The Get-Rich-Quick Scheme That Almost Killed a German Soccer Team

An electrician’s odd plot to make $607,933.50.

Photo illustration: Najeebah Al-Ghadban for Bloomberg Businessweek; Photos: Getty; Reuters

The bombs were ready to detonate when the black-and-yellow bus pulled into L’Arrivée Hotel & Spa, on the outskirts of Dortmund, Germany, on April 11, 2017. The driver, Christian Schulz, had arrived to take the players of Borussia Dortmund, one of the country’s best soccer teams, to their Champions League tournament quarterfinal in nearby Signal Iduna Park. Dortmund was set to play AS Monaco and hoped to move a step closer to Europe’s most prestigious club trophy.

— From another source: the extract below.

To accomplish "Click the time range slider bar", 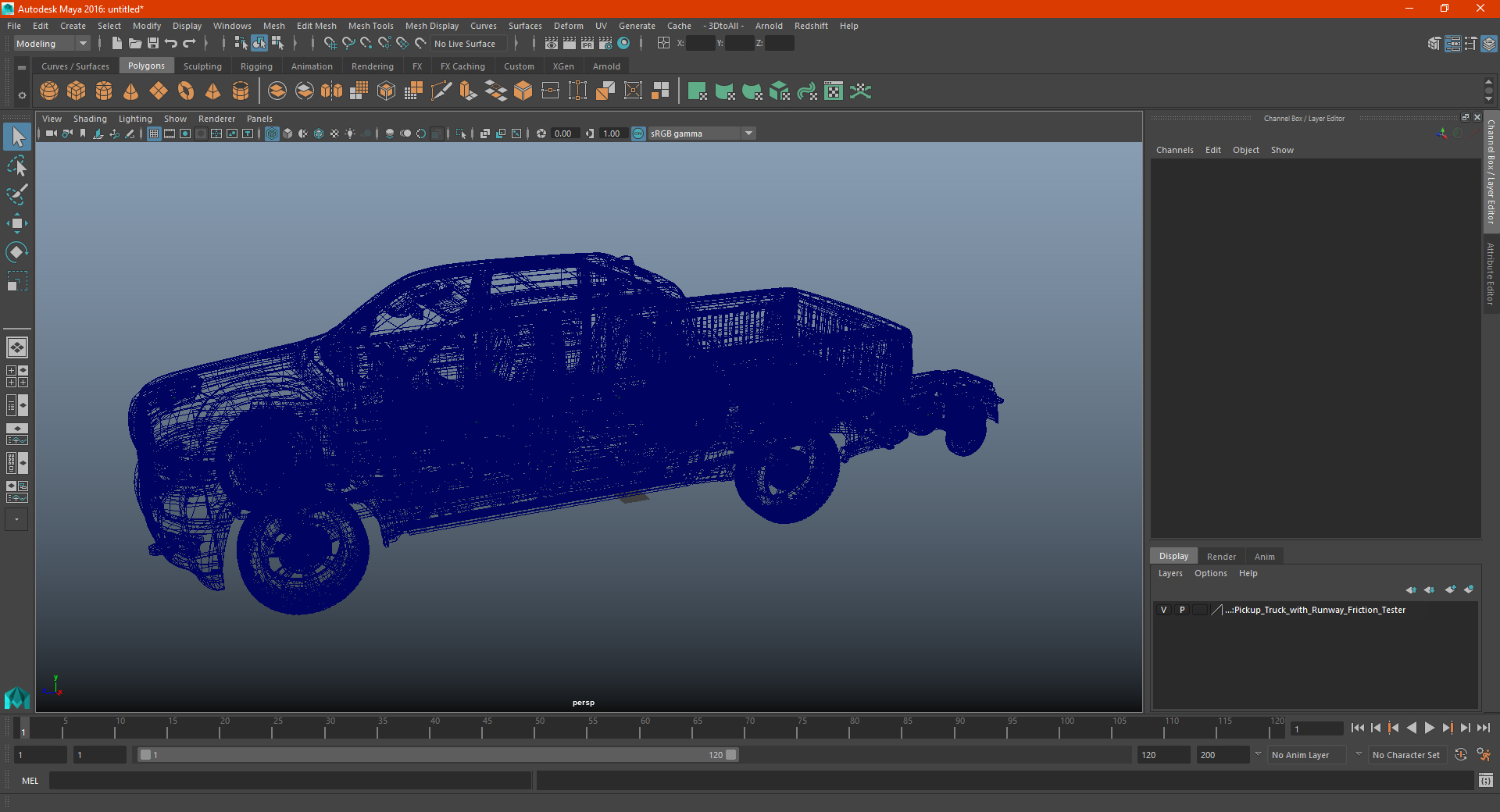I will click(438, 755).
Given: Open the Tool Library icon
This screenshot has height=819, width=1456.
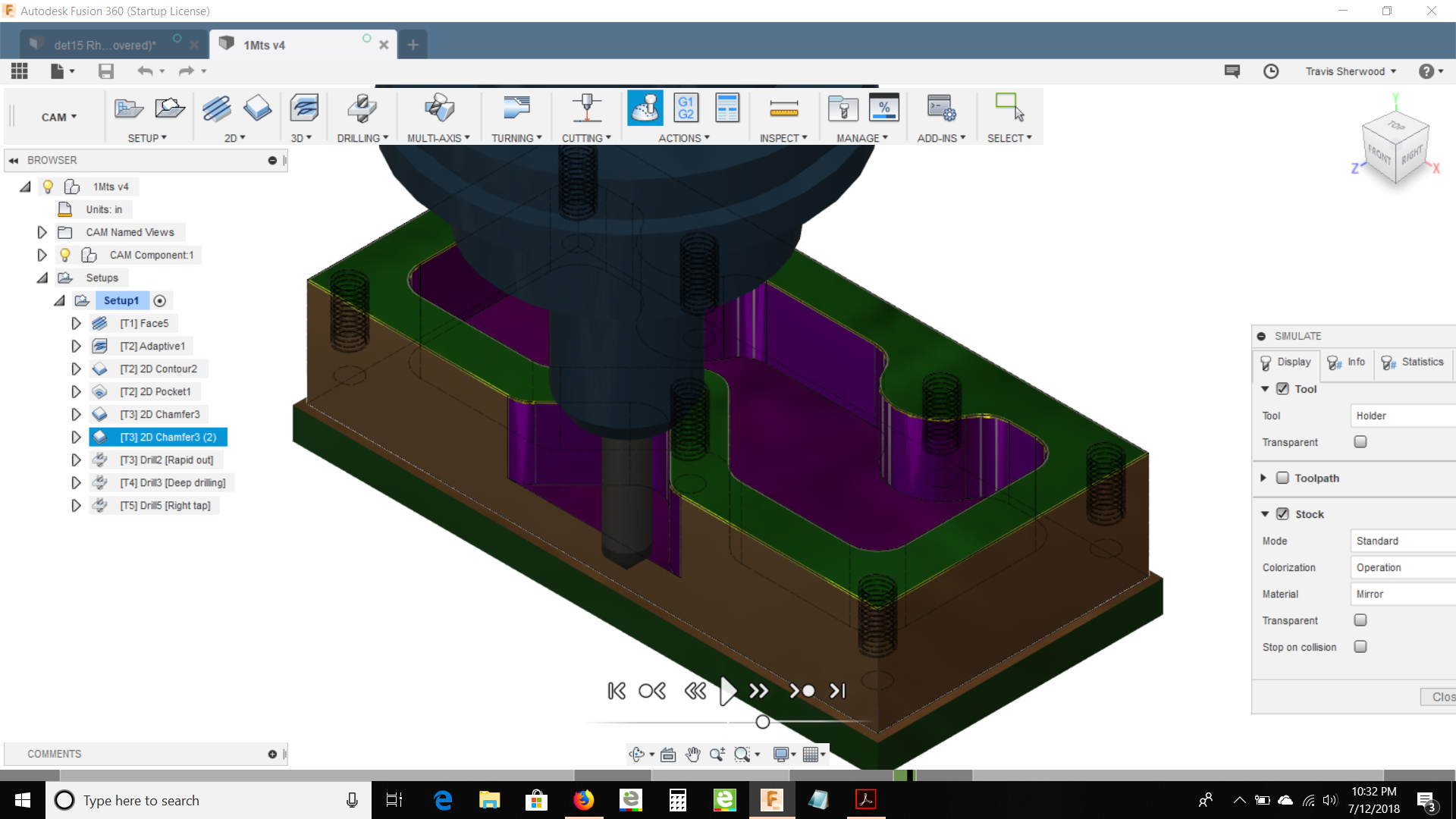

Shortly before 7 p.m., the players climbed aboard the bus. On schedule, Schulz set off on the 15-minute drive to the stadium near the center of Dortmund, a city of 600,000 that’s considered the faded capital of the German rust belt. Matthias Ginter, a soft-spoken 23-year-old center back, settled into a seat in the rear. Since joining the team in 2014, Ginter’s strong play has helped keep it near the top ranks of European soccer. He’d already lived through one of the most traumatic recent moments in the sport. Two years earlier, Ginter was playing in an exhibition match between the German and French national teams in Paris when three suicide bombers blew themselves up outside the stadium, marking the beginning of a terror attack that killed 130 people across the city. He rationalized it as the kind of thing that happens only once in a person’s life.